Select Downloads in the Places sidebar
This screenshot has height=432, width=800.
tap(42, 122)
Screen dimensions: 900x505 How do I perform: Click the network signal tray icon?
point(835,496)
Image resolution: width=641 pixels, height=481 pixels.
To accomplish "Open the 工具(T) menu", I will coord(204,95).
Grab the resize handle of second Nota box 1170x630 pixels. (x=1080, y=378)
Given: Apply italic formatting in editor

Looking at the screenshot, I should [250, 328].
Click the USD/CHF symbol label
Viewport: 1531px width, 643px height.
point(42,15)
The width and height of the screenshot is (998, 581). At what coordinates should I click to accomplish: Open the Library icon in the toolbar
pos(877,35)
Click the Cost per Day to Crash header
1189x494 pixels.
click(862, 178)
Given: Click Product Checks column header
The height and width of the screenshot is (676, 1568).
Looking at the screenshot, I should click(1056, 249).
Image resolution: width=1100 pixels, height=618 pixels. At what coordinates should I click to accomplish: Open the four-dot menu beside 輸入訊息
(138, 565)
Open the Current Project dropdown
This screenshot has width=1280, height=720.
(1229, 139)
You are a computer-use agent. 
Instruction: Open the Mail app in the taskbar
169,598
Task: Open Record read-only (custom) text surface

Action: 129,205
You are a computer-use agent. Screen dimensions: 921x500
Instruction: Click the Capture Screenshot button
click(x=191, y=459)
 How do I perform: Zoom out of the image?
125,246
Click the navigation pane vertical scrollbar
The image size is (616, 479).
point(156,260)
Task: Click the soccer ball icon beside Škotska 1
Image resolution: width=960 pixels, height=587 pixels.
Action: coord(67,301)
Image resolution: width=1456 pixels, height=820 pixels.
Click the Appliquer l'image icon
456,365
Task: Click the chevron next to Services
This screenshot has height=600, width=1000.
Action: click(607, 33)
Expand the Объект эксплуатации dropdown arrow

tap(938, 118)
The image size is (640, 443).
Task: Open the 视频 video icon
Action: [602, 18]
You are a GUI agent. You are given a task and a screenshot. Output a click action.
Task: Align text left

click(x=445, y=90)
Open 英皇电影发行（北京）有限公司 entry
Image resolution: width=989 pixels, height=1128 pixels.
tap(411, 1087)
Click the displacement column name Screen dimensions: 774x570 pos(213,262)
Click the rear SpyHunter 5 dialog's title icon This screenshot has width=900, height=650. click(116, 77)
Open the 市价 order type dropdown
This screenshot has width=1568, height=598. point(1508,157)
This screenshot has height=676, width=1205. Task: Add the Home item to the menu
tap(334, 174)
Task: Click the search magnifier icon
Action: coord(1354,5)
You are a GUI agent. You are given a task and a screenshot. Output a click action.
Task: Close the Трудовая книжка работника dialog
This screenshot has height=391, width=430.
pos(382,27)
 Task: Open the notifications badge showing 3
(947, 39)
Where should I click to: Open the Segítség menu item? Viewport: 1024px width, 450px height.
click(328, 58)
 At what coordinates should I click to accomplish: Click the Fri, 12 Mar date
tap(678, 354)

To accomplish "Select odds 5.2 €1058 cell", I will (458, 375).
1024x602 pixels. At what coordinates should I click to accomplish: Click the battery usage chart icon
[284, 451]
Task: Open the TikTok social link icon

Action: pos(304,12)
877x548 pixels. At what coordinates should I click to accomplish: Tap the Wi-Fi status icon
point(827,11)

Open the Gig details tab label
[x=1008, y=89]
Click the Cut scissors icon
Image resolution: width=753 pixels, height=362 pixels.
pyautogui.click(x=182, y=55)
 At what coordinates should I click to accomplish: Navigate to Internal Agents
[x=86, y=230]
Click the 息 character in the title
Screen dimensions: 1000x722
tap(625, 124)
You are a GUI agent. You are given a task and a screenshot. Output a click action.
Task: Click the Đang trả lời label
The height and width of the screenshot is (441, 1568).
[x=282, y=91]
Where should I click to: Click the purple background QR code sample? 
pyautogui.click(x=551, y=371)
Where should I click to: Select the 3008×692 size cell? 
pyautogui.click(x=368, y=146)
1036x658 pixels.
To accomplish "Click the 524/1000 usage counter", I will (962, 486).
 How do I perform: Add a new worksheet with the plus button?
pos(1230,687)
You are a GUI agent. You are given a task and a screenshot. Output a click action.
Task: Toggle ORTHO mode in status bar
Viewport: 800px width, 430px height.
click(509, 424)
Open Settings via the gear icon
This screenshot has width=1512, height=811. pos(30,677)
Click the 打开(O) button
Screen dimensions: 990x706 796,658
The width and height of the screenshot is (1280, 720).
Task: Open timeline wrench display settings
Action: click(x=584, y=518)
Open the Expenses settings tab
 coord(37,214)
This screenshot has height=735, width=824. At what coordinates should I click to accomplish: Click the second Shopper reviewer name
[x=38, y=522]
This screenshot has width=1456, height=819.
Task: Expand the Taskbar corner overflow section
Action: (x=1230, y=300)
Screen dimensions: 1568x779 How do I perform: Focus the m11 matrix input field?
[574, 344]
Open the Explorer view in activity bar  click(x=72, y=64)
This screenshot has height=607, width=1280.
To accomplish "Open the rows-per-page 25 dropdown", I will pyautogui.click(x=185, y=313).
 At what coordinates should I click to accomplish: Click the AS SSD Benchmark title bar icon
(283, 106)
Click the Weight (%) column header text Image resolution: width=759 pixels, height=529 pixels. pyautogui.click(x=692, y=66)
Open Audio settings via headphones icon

About this task:
Each record is to be reproduced exactly as it appears.

Task output:
Select Downloads in the Places sidebar
This screenshot has height=432, width=800.
tap(42, 122)
Screen dimensions: 900x505 How do I perform: Click the network signal tray icon?
point(835,496)
Image resolution: width=641 pixels, height=481 pixels.
To accomplish "Open the 工具(T) menu", I will coord(204,95).
Grab the resize handle of second Nota box 1170x630 pixels. (x=1080, y=378)
Given: Apply italic formatting in editor

Looking at the screenshot, I should [250, 328].
Click the USD/CHF symbol label
Viewport: 1531px width, 643px height.
point(42,15)
The width and height of the screenshot is (998, 581). At what coordinates should I click to accomplish: Open the Library icon in the toolbar
pos(877,35)
Click the Cost per Day to Crash header
1189x494 pixels.
click(862, 178)
Given: Click Product Checks column header
The height and width of the screenshot is (676, 1568).
Looking at the screenshot, I should click(1056, 249).
Image resolution: width=1100 pixels, height=618 pixels. At what coordinates should I click to accomplish: Open the four-dot menu beside 輸入訊息
(138, 565)
Open the Current Project dropdown
This screenshot has width=1280, height=720.
(1229, 139)
You are a computer-use agent. 
Instruction: Open the Mail app in the taskbar
169,598
Task: Open Record read-only (custom) text surface

Action: 129,205
You are a computer-use agent. Screen dimensions: 921x500
Instruction: Click the Capture Screenshot button
click(x=191, y=459)
 How do I perform: Zoom out of the image?
125,246
Click the navigation pane vertical scrollbar
The image size is (616, 479).
point(156,260)
Task: Click the soccer ball icon beside Škotska 1
Image resolution: width=960 pixels, height=587 pixels.
Action: coord(67,301)
Image resolution: width=1456 pixels, height=820 pixels.
Click the Appliquer l'image icon
456,365
Task: Click the chevron next to Services
This screenshot has height=600, width=1000.
Action: click(607, 33)
Expand the Объект эксплуатации dropdown arrow

tap(938, 118)
The image size is (640, 443).
Task: Open the 视频 video icon
Action: [602, 18]
You are a GUI agent. You are given a task and a screenshot. Output a click action.
Task: Align text left

click(x=445, y=90)
Open 英皇电影发行（北京）有限公司 entry
Image resolution: width=989 pixels, height=1128 pixels.
tap(411, 1087)
Click the displacement column name Screen dimensions: 774x570 pos(213,262)
Click the rear SpyHunter 5 dialog's title icon This screenshot has width=900, height=650. click(116, 77)
Open the 市价 order type dropdown
This screenshot has width=1568, height=598. point(1508,157)
This screenshot has height=676, width=1205. Task: Add the Home item to the menu
tap(334, 174)
Task: Click the search magnifier icon
Action: coord(1354,5)
You are a GUI agent. You are given a task and a screenshot. Output a click action.
Task: Close the Трудовая книжка работника dialog
This screenshot has height=391, width=430.
pos(382,27)
 Task: Open the notifications badge showing 3
(947, 39)
Where should I click to: Open the Segítség menu item? Viewport: 1024px width, 450px height.
click(328, 58)
 At what coordinates should I click to accomplish: Click the Fri, 12 Mar date
tap(678, 354)

To accomplish "Select odds 5.2 €1058 cell", I will (458, 375).
1024x602 pixels. At what coordinates should I click to accomplish: Click the battery usage chart icon
[284, 451]
Task: Open the TikTok social link icon

Action: pos(304,12)
877x548 pixels. At what coordinates should I click to accomplish: Tap the Wi-Fi status icon
point(827,11)

Open the Gig details tab label
[x=1008, y=89]
Click the Cut scissors icon
Image resolution: width=753 pixels, height=362 pixels.
pyautogui.click(x=182, y=55)
 At what coordinates should I click to accomplish: Navigate to Internal Agents
[x=86, y=230]
Click the 息 character in the title
Screen dimensions: 1000x722
tap(625, 124)
You are a GUI agent. You are given a task and a screenshot. Output a click action.
Task: Click the Đang trả lời label
The height and width of the screenshot is (441, 1568).
[x=282, y=91]
Where should I click to: Click the purple background QR code sample? 
pyautogui.click(x=551, y=371)
Where should I click to: Select the 3008×692 size cell? 
pyautogui.click(x=368, y=146)
1036x658 pixels.
To accomplish "Click the 524/1000 usage counter", I will (962, 486).
 How do I perform: Add a new worksheet with the plus button?
pos(1230,687)
You are a GUI agent. You are given a task and a screenshot. Output a click action.
Task: Toggle ORTHO mode in status bar
Viewport: 800px width, 430px height.
click(509, 424)
Open Settings via the gear icon
This screenshot has width=1512, height=811. pos(30,677)
Click the 打开(O) button
Screen dimensions: 990x706 796,658
The width and height of the screenshot is (1280, 720).
Task: Open timeline wrench display settings
Action: click(x=584, y=518)
Open the Expenses settings tab
 coord(37,214)
This screenshot has height=735, width=824. At what coordinates should I click to accomplish: Click the second Shopper reviewer name
[x=38, y=522]
This screenshot has width=1456, height=819.
Task: Expand the Taskbar corner overflow section
Action: (x=1230, y=300)
Screen dimensions: 1568x779 How do I perform: Focus the m11 matrix input field?
[574, 344]
Open the Explorer view in activity bar  click(x=72, y=64)
This screenshot has height=607, width=1280.
To accomplish "Open the rows-per-page 25 dropdown", I will pyautogui.click(x=185, y=313).
 At what coordinates should I click to accomplish: Click the AS SSD Benchmark title bar icon
(283, 106)
Click the Weight (%) column header text Image resolution: width=759 pixels, height=529 pixels. pyautogui.click(x=692, y=66)
Open Audio settings via headphones icon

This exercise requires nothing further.